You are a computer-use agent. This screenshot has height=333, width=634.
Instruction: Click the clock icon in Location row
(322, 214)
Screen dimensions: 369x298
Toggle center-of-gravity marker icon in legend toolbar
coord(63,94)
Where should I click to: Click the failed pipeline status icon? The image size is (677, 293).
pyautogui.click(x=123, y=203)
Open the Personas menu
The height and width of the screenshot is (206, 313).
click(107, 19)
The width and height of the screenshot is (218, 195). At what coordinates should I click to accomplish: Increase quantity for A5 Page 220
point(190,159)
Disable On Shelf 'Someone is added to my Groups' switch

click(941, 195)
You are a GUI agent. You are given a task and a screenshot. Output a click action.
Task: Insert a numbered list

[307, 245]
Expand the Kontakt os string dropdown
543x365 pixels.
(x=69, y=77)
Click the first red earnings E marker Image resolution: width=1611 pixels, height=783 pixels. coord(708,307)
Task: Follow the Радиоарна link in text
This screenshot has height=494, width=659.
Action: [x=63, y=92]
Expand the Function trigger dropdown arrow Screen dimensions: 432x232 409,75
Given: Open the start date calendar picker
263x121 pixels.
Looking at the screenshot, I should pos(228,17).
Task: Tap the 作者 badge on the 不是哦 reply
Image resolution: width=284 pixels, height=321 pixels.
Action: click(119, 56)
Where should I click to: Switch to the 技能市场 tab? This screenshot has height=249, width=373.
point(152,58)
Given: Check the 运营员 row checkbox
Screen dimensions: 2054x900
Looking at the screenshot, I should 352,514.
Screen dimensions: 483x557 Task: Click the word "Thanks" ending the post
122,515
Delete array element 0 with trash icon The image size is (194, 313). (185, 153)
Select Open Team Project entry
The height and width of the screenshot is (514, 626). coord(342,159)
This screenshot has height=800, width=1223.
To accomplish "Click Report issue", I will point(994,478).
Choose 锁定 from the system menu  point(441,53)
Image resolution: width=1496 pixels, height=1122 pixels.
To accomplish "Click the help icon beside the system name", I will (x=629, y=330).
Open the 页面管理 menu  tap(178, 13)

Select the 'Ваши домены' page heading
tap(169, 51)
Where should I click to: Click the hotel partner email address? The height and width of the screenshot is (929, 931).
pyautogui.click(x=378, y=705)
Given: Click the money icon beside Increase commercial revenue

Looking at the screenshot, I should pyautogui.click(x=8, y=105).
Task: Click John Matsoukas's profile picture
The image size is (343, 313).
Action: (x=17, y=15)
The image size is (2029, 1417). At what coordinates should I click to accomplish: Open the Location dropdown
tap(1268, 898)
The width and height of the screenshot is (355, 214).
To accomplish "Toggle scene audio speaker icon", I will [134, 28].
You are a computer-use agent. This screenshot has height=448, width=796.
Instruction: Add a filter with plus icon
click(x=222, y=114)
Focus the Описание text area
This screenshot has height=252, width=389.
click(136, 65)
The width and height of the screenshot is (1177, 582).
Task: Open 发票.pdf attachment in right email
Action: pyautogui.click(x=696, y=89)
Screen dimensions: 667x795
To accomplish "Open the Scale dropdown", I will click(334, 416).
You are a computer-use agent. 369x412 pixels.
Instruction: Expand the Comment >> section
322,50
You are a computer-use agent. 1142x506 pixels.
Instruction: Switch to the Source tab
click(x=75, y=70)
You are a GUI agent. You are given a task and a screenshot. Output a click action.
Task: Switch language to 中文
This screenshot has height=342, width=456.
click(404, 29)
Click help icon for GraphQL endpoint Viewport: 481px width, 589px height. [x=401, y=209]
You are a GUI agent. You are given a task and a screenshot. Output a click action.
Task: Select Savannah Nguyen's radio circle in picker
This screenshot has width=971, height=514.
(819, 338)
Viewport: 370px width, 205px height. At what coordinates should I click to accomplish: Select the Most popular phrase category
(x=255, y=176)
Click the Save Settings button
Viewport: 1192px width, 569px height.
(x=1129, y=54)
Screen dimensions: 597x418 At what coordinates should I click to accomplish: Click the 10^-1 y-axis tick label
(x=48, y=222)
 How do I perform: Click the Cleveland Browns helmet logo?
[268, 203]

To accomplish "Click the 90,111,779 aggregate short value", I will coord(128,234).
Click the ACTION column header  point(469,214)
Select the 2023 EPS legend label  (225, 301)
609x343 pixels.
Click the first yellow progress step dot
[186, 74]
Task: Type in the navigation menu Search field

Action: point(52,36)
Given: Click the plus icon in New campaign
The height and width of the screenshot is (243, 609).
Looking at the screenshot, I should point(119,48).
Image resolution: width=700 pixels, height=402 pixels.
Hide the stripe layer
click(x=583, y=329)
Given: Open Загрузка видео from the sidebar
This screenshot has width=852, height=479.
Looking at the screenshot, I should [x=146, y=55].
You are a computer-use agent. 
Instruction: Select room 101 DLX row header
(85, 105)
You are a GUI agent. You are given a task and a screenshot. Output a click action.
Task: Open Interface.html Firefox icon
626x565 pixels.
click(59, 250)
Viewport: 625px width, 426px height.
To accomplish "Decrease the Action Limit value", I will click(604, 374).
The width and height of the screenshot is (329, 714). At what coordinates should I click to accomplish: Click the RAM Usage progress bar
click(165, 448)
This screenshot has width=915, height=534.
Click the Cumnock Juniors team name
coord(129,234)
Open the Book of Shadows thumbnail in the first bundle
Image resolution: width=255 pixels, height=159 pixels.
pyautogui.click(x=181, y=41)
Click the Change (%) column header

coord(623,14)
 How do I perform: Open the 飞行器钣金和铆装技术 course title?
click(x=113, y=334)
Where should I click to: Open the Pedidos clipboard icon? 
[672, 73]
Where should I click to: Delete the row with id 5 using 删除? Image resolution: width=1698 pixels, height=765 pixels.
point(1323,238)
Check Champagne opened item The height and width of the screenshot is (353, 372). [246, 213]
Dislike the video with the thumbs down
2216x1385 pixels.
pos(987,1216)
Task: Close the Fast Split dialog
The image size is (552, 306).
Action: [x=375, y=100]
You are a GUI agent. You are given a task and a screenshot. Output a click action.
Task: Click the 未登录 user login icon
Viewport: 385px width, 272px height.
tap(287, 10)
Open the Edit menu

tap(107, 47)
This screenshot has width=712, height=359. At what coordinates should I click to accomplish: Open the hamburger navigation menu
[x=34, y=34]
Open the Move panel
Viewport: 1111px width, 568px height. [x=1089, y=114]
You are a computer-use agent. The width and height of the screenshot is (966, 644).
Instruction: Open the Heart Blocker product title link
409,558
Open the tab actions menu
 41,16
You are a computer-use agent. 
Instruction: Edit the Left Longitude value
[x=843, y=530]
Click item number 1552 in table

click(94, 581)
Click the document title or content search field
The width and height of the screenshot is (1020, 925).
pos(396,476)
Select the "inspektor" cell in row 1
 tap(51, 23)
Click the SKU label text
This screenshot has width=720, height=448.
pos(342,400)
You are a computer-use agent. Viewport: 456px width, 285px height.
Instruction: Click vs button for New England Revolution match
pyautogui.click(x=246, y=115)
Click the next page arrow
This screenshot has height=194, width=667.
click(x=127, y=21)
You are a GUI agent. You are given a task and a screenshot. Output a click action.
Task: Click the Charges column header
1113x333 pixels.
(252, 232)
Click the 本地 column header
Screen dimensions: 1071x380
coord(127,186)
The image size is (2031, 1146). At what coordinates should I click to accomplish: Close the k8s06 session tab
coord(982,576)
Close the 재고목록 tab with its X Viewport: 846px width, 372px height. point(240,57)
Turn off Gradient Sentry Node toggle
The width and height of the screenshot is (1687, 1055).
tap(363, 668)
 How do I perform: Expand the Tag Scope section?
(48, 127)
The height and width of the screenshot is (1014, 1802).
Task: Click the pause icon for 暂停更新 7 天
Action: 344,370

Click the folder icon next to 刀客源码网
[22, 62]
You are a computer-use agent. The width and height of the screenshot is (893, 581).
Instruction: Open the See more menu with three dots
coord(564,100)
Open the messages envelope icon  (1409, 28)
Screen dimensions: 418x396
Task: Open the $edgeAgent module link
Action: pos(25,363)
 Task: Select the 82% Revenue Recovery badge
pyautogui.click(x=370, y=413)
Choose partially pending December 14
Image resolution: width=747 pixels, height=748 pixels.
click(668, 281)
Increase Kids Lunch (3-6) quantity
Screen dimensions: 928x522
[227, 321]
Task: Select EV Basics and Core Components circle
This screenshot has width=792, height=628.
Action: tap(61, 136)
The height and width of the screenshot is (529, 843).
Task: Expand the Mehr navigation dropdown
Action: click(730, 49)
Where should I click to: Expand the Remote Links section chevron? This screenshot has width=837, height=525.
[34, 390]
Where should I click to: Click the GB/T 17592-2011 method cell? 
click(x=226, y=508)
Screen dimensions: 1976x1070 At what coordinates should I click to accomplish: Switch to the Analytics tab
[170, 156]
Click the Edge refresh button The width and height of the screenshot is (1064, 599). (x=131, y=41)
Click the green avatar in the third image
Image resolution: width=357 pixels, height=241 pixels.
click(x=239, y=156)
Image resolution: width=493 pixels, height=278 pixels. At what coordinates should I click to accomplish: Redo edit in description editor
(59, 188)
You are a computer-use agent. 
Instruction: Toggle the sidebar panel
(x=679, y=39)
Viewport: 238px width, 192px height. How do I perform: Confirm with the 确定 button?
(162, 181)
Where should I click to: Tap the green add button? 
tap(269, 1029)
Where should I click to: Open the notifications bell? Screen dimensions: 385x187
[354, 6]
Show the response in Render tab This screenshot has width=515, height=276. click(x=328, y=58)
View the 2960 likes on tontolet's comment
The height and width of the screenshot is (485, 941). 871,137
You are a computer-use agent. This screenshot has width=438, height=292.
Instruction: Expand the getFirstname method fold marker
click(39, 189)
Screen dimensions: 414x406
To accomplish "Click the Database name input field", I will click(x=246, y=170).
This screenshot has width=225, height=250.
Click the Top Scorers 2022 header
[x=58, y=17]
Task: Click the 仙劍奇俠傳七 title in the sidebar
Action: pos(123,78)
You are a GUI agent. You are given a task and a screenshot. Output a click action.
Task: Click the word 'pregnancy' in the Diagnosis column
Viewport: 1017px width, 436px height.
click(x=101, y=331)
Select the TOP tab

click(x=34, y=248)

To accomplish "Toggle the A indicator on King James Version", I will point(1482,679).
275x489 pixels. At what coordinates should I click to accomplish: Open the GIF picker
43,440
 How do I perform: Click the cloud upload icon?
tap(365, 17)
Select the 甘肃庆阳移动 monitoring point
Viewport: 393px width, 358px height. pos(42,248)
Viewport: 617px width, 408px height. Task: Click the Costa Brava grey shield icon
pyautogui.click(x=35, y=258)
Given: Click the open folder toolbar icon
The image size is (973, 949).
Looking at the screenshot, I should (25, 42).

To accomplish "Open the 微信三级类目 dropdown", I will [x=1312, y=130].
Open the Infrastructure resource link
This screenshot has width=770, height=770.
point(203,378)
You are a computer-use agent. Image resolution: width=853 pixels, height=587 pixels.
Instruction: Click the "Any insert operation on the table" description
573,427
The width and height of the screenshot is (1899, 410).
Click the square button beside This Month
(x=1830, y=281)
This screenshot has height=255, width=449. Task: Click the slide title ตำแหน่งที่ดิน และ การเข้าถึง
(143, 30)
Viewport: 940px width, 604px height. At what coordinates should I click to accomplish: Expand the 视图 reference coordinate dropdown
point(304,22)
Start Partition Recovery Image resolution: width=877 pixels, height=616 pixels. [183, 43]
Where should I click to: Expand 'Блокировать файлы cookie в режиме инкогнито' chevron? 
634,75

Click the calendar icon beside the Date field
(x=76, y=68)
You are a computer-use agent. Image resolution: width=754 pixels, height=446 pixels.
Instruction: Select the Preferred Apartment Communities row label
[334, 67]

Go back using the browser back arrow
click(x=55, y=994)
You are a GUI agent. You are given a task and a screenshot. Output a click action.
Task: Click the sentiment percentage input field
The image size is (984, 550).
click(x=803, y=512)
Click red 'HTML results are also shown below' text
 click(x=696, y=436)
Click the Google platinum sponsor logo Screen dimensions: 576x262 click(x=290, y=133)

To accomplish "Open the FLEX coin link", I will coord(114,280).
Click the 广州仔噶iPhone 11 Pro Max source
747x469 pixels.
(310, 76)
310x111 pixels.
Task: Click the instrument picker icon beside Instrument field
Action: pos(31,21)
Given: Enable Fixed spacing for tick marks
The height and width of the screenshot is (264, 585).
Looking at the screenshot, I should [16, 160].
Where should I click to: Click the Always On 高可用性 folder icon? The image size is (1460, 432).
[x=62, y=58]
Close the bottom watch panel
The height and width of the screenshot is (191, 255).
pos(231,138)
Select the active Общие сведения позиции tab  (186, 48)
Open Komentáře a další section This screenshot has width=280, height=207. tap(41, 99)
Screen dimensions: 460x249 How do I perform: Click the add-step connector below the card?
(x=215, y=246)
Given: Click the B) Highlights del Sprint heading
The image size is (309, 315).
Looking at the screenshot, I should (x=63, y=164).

> _Work to do_: Return each line in the rows above that contains the word "system".

> _Expected output_:
Choose 锁定 from the system menu  point(441,53)
To accomplish "Click the help icon beside the system name", I will (x=629, y=330).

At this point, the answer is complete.